> Task instructions
Please reproduce the following records exactly, with nothing omitted.

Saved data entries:
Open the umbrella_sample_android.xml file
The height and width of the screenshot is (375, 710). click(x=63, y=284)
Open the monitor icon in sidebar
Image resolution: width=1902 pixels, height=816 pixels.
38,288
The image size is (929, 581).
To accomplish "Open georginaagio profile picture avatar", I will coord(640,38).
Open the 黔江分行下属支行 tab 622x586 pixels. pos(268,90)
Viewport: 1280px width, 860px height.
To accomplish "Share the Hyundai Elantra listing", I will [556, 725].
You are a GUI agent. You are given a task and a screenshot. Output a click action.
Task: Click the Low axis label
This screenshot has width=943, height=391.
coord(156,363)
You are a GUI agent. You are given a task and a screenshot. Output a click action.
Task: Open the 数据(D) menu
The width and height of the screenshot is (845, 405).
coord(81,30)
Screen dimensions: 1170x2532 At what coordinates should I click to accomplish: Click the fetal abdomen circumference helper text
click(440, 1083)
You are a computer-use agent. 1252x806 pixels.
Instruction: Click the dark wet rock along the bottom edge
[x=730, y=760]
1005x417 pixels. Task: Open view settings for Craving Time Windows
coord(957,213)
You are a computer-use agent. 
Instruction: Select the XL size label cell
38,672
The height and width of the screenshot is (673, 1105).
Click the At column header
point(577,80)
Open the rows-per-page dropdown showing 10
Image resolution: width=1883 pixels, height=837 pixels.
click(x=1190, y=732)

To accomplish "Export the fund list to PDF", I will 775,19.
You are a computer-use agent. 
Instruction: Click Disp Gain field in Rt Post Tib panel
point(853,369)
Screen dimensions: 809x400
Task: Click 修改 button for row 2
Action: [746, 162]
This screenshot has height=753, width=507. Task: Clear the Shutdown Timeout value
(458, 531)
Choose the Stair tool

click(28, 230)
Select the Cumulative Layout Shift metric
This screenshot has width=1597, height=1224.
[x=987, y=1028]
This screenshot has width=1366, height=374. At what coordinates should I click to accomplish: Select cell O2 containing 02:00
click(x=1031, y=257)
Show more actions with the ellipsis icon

> Answer section
Open the umbrella_sample_android.xml file
The height and width of the screenshot is (375, 710). click(x=63, y=284)
Open the monitor icon in sidebar
Image resolution: width=1902 pixels, height=816 pixels.
38,288
The image size is (929, 581).
To accomplish "Open georginaagio profile picture avatar", I will coord(640,38).
Open the 黔江分行下属支行 tab 622x586 pixels. pos(268,90)
Viewport: 1280px width, 860px height.
To accomplish "Share the Hyundai Elantra listing", I will [556, 725].
You are a GUI agent. You are given a task and a screenshot. Output a click action.
Task: Click the Low axis label
This screenshot has width=943, height=391.
coord(156,363)
You are a GUI agent. You are given a task and a screenshot. Output a click action.
Task: Open the 数据(D) menu
The width and height of the screenshot is (845, 405).
coord(81,30)
Screen dimensions: 1170x2532 At what coordinates should I click to accomplish: Click the fetal abdomen circumference helper text
click(440, 1083)
You are a computer-use agent. 1252x806 pixels.
Instruction: Click the dark wet rock along the bottom edge
[x=730, y=760]
1005x417 pixels. Task: Open view settings for Craving Time Windows
coord(957,213)
You are a computer-use agent. 
Instruction: Select the XL size label cell
38,672
The height and width of the screenshot is (673, 1105).
Click the At column header
point(577,80)
Open the rows-per-page dropdown showing 10
Image resolution: width=1883 pixels, height=837 pixels.
click(x=1190, y=732)

To accomplish "Export the fund list to PDF", I will 775,19.
You are a computer-use agent. 
Instruction: Click Disp Gain field in Rt Post Tib panel
point(853,369)
Screen dimensions: 809x400
Task: Click 修改 button for row 2
Action: [746, 162]
This screenshot has height=753, width=507. Task: Clear the Shutdown Timeout value
(458, 531)
Choose the Stair tool

click(28, 230)
Select the Cumulative Layout Shift metric
This screenshot has width=1597, height=1224.
[x=987, y=1028]
This screenshot has width=1366, height=374. At what coordinates should I click to accomplish: Select cell O2 containing 02:00
click(x=1031, y=257)
Show more actions with the ellipsis icon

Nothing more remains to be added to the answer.